Quoted passage:
OK, I have been gone for a little while…still cooking but not writing. Instead, have been busy getting our new place in the desert ready. Not a big a kitchen, but that’s why they invented husbands and barbeques!!  Anyway, it is good to be back.
Have you ever made a recipe expecting it to be quite good – I mean, why else would you make it? – only to exceed your expectations? This is that kind of recipe. Look at the ingredients, great mix of flavors, much can be done earlier in the day and it’s even healthy. All good. And then, when done, you taste – it is absolutely wonderful. I made it three times shortly after the first serving, testing on different friends, all to acclaim. So make it today. You will love it. Oh – and it is vegetarian, gluten free and dairy free…just sayin. What a perfect dish for meatless Monday.

Data section:

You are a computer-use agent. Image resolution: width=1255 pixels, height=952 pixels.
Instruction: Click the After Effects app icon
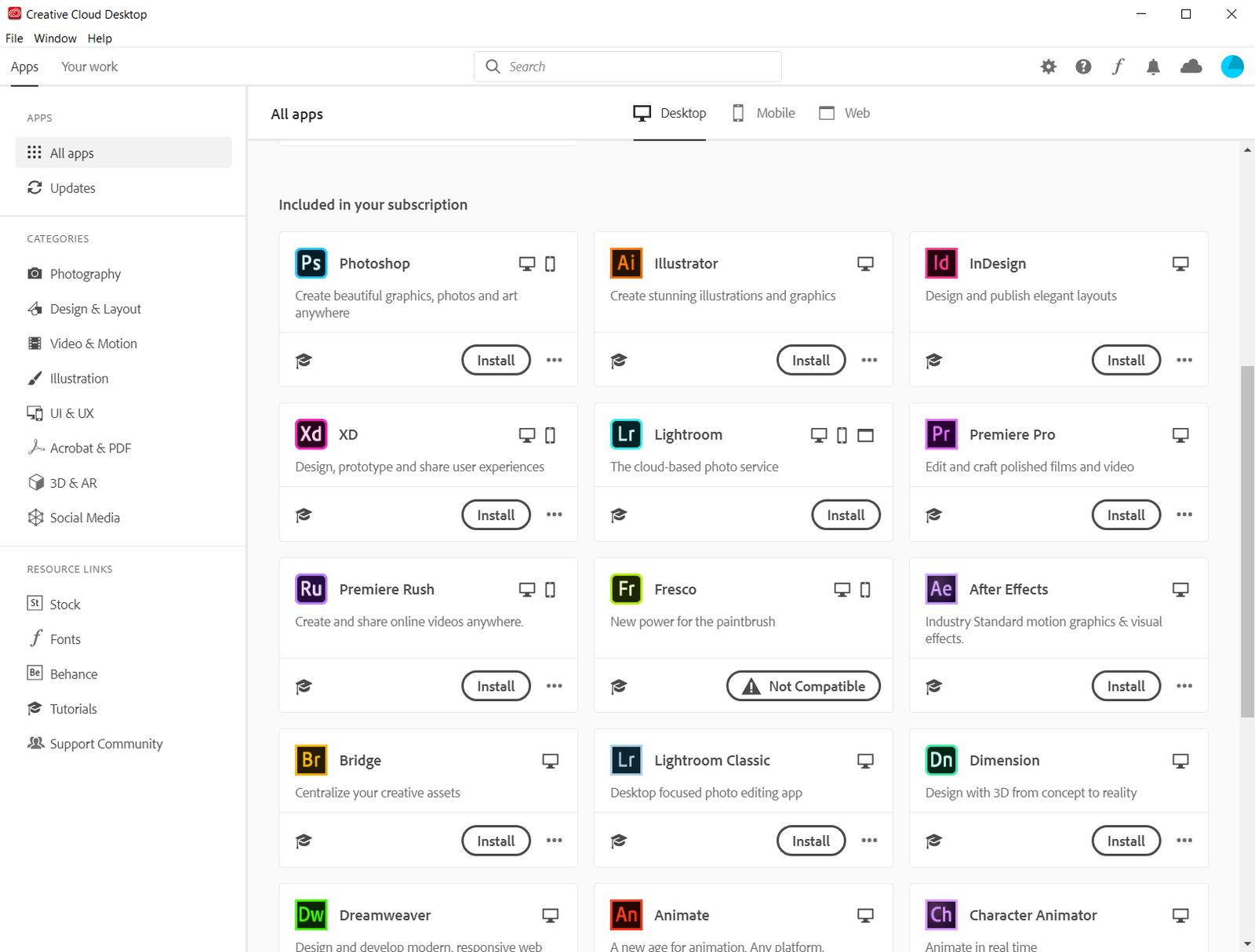click(940, 589)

What to do:
Reproduce the recipe blog post word for word, starting at "OK, I have been" and ending at "to be back.". Work only from the recipe blog post.

Response for this exercise:
OK, I have been gone for a little while…still cooking but not writing. Instead, have been busy getting our new place in the desert ready. Not a big a kitchen, but that’s why they invented husbands and barbeques!!  Anyway, it is good to be back.